## PROBLEM TO SOLVE
Render everything from the line containing "Task: Click the Visa icon in Easebuzz row" down to the end of the listing as a numbered list, skipping blank lines. Leave the pictures out.

## ENTRIES SUPPLIED
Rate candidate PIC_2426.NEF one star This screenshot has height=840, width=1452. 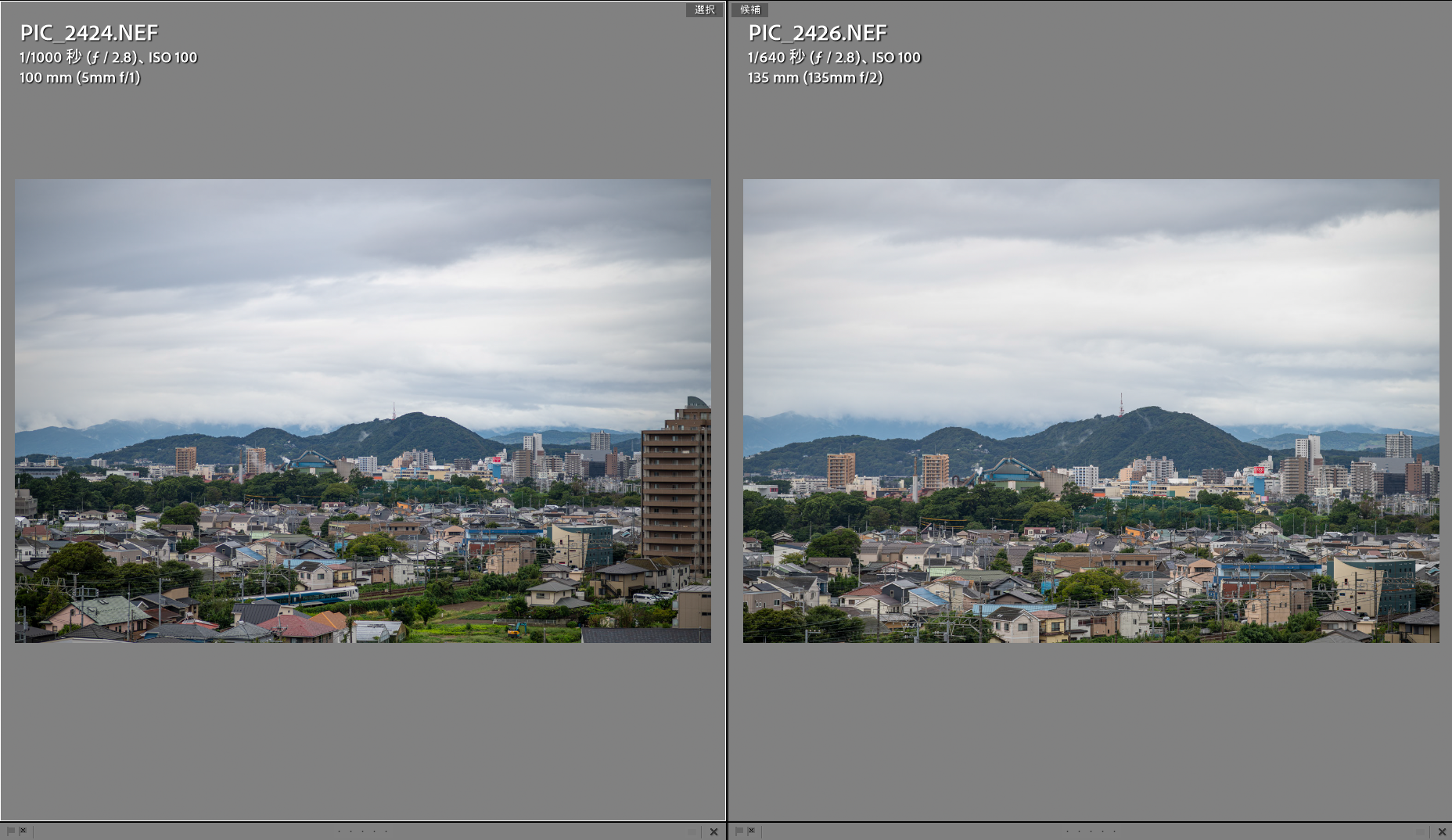[x=1067, y=831]
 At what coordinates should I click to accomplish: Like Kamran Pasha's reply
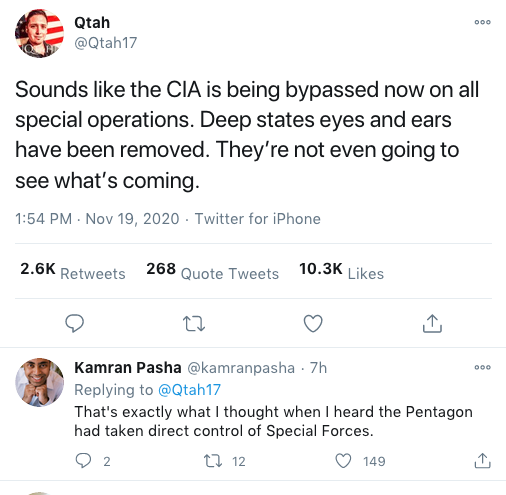pyautogui.click(x=343, y=461)
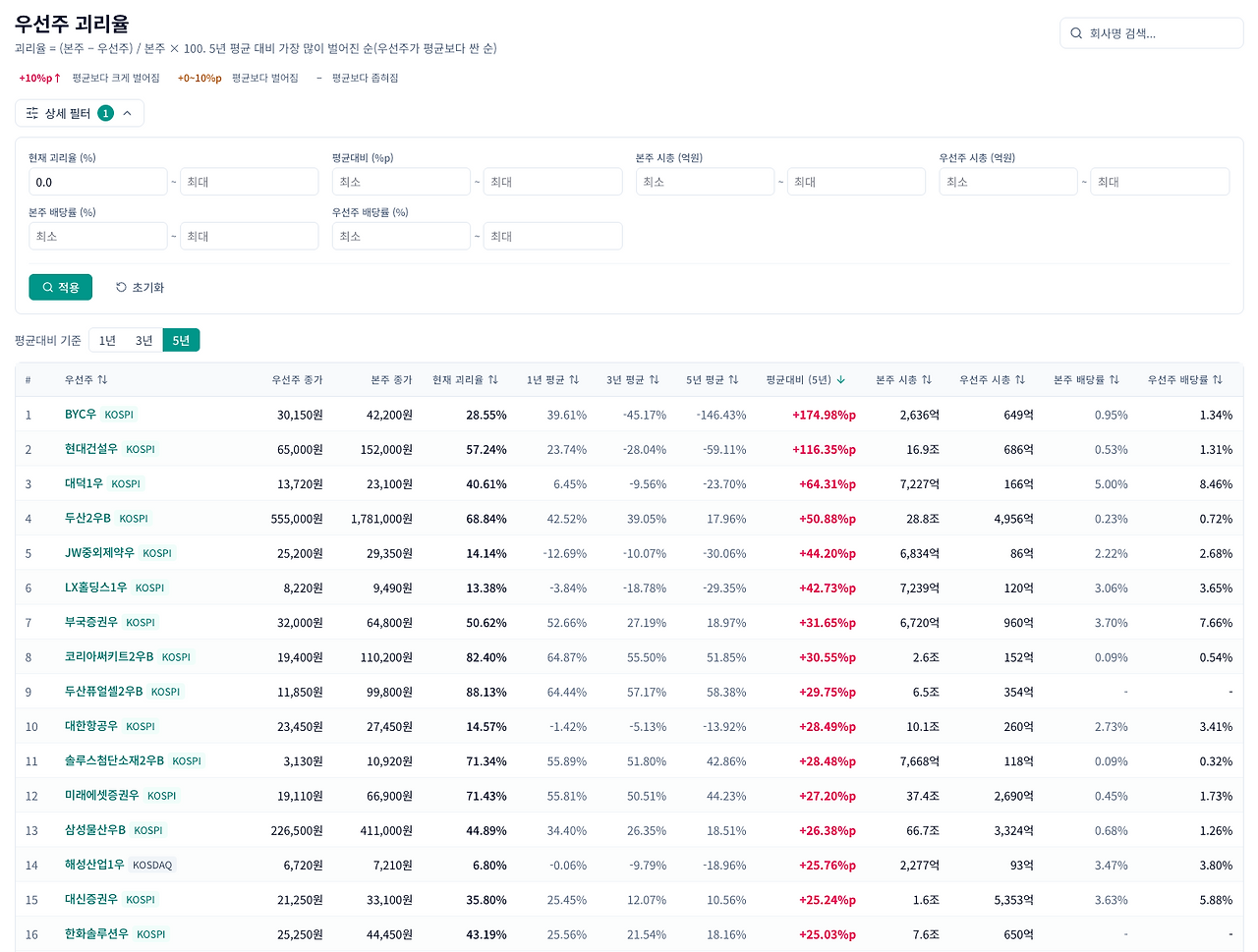The width and height of the screenshot is (1258, 952).
Task: Click the 3년 평균 sort arrows icon
Action: (654, 380)
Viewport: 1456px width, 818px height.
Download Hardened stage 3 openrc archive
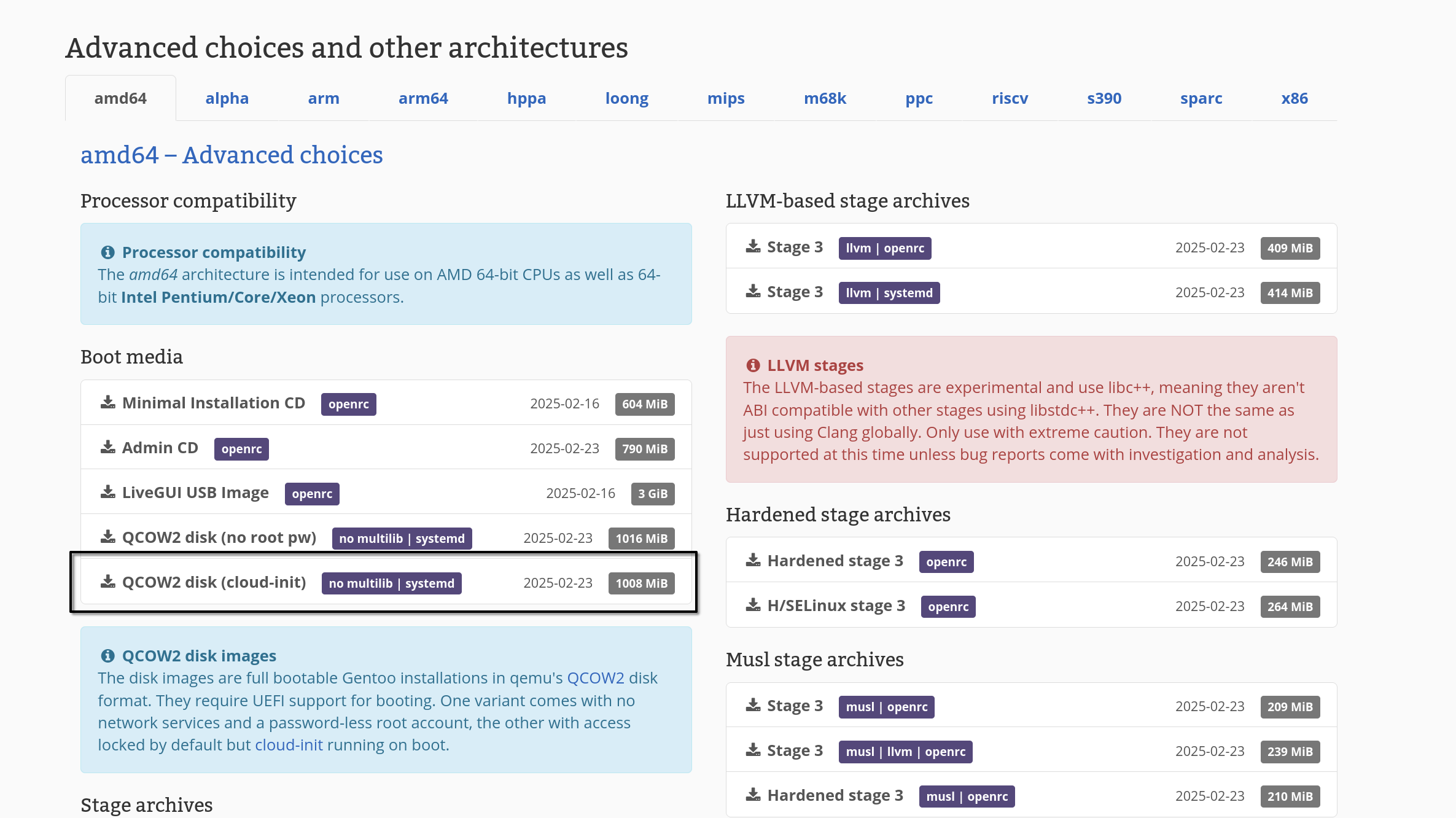coord(835,561)
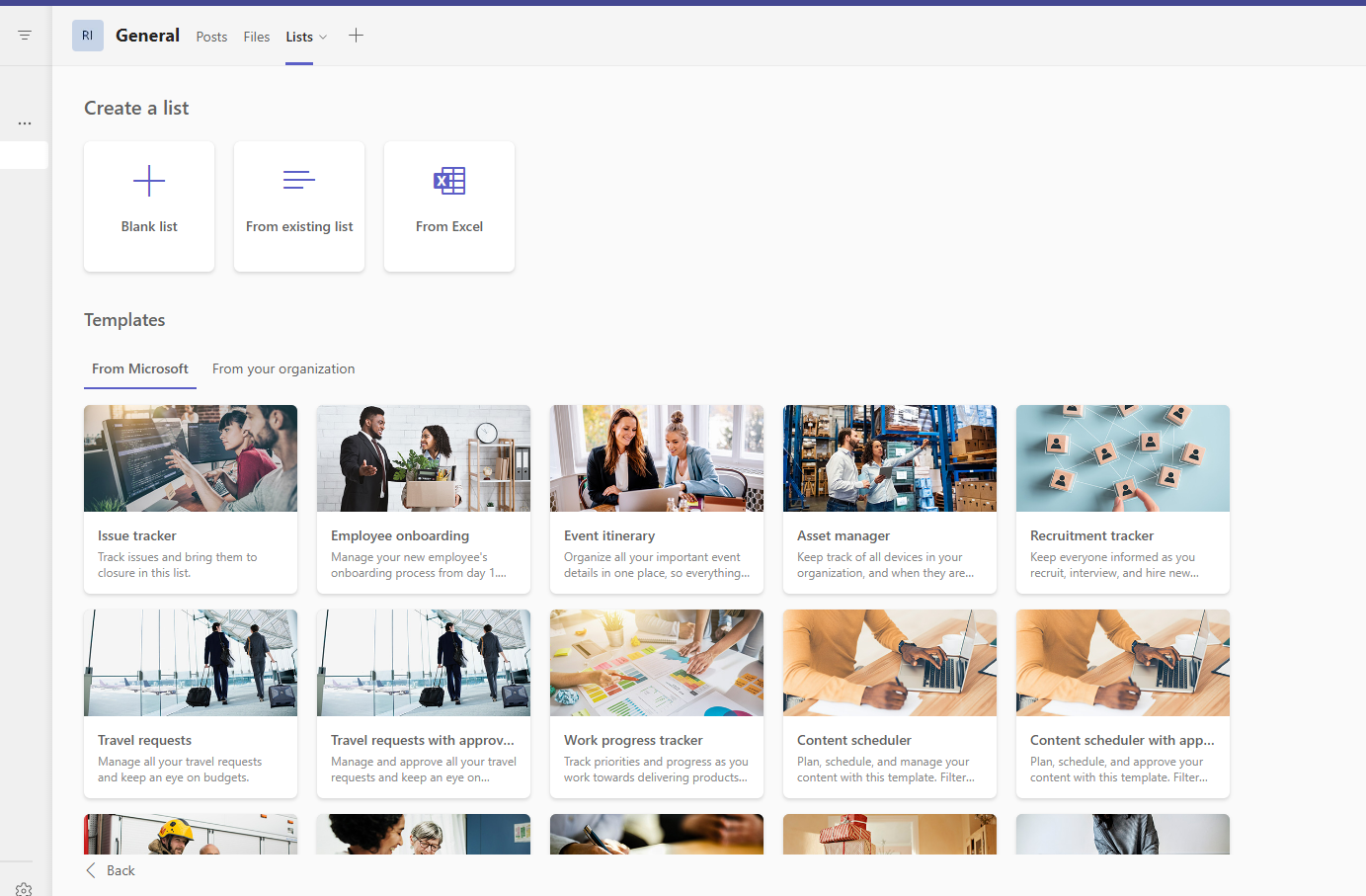Select the From Microsoft templates tab
This screenshot has height=896, width=1366.
click(140, 368)
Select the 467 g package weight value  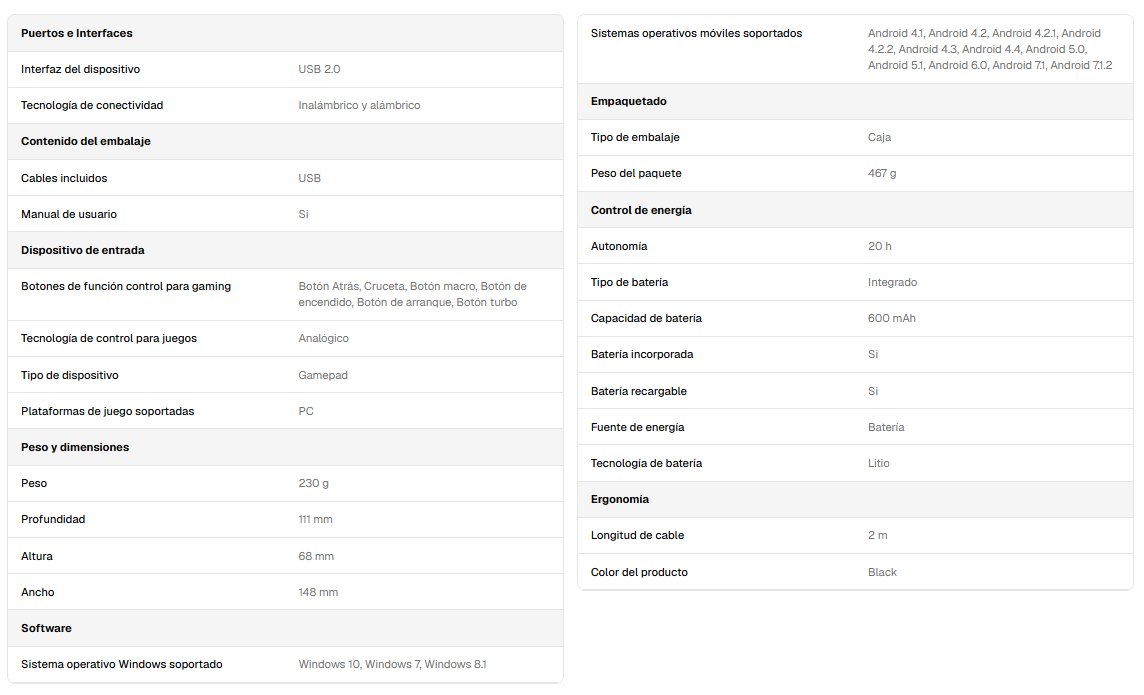(882, 174)
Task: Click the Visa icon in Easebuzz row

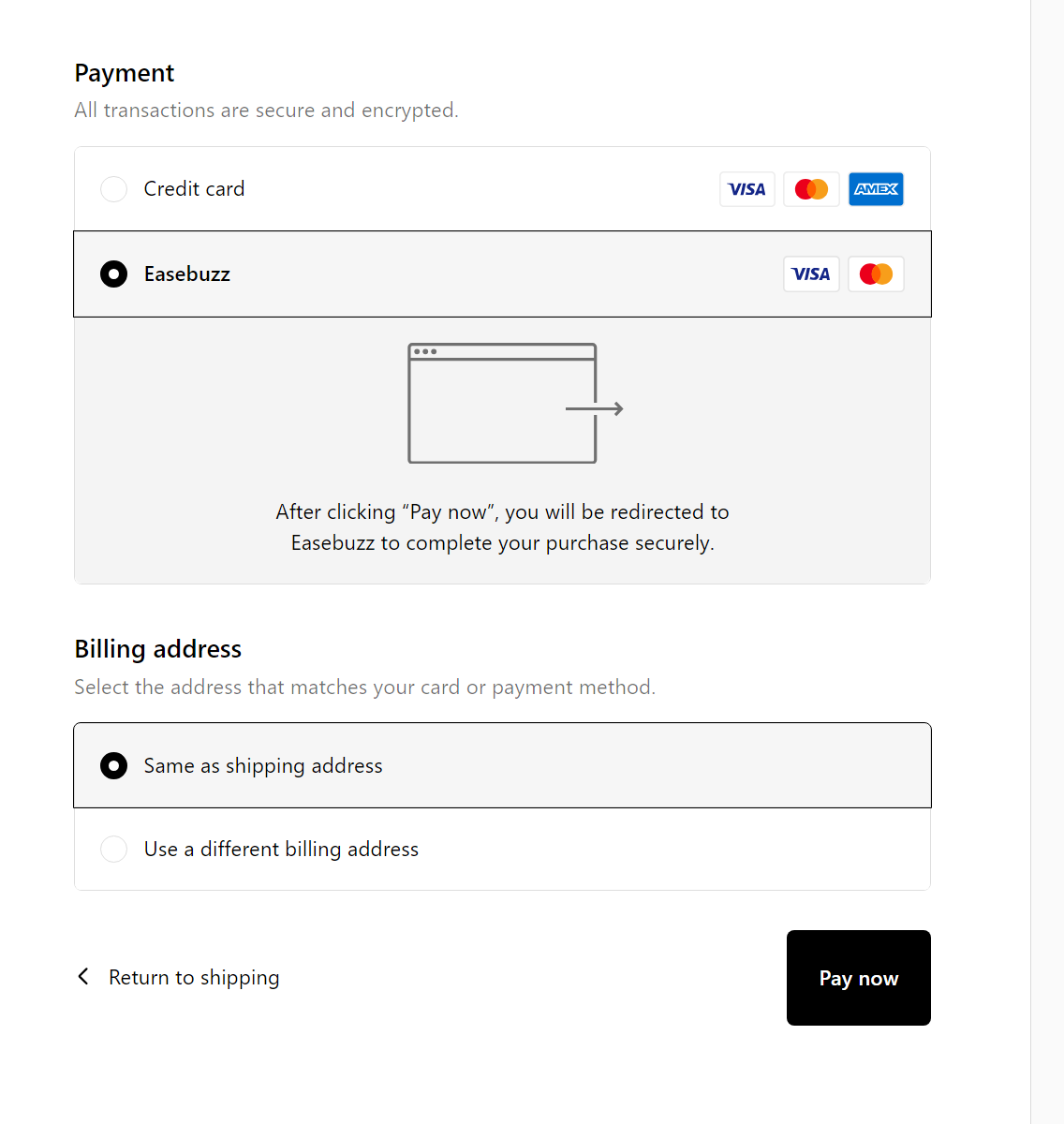Action: coord(811,274)
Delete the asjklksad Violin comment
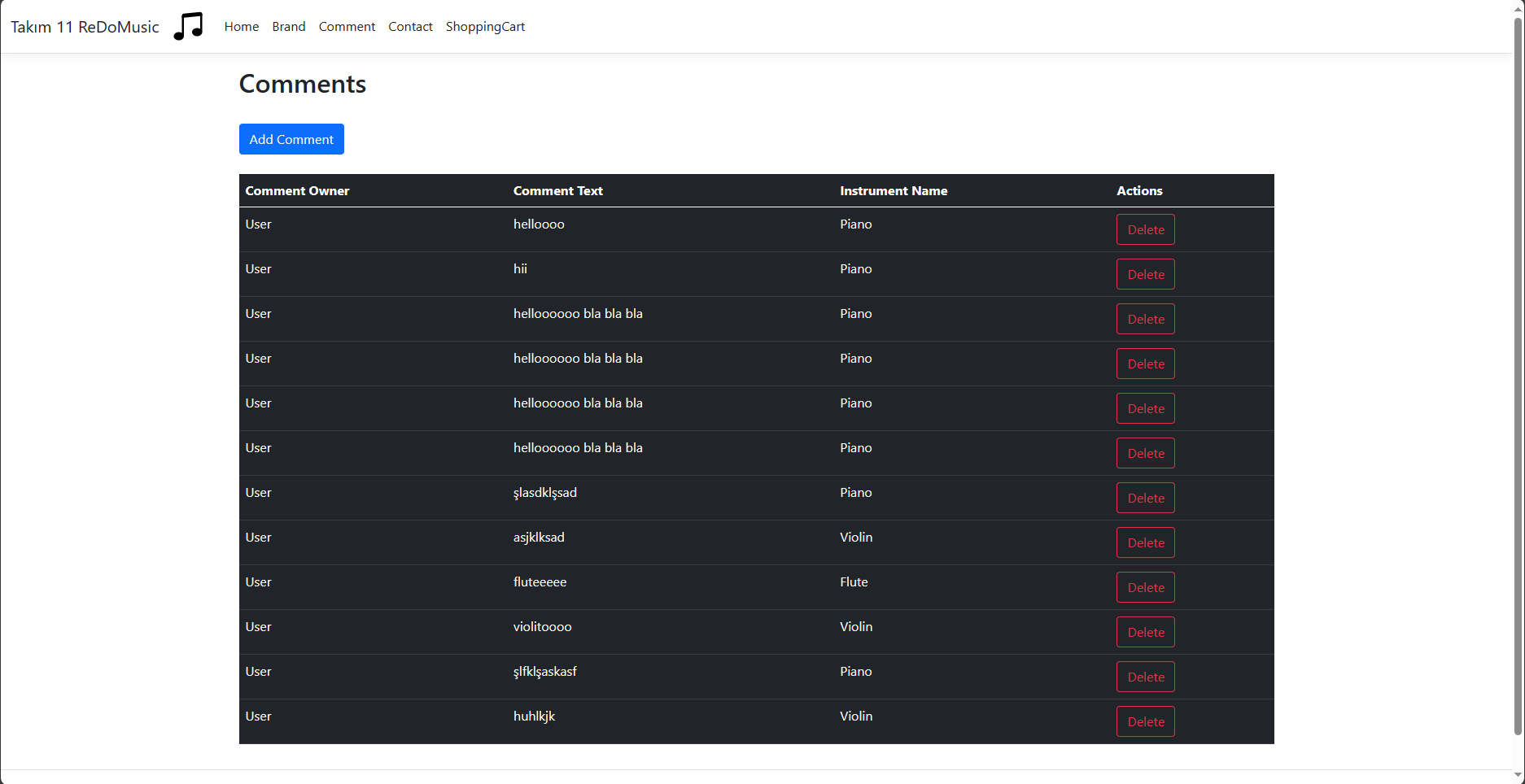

## OUTPUT OF THE TASK
1. Task: Click the Visa icon in Easebuzz row
2. Action: coord(811,274)
3. Delete the asjklksad Violin comment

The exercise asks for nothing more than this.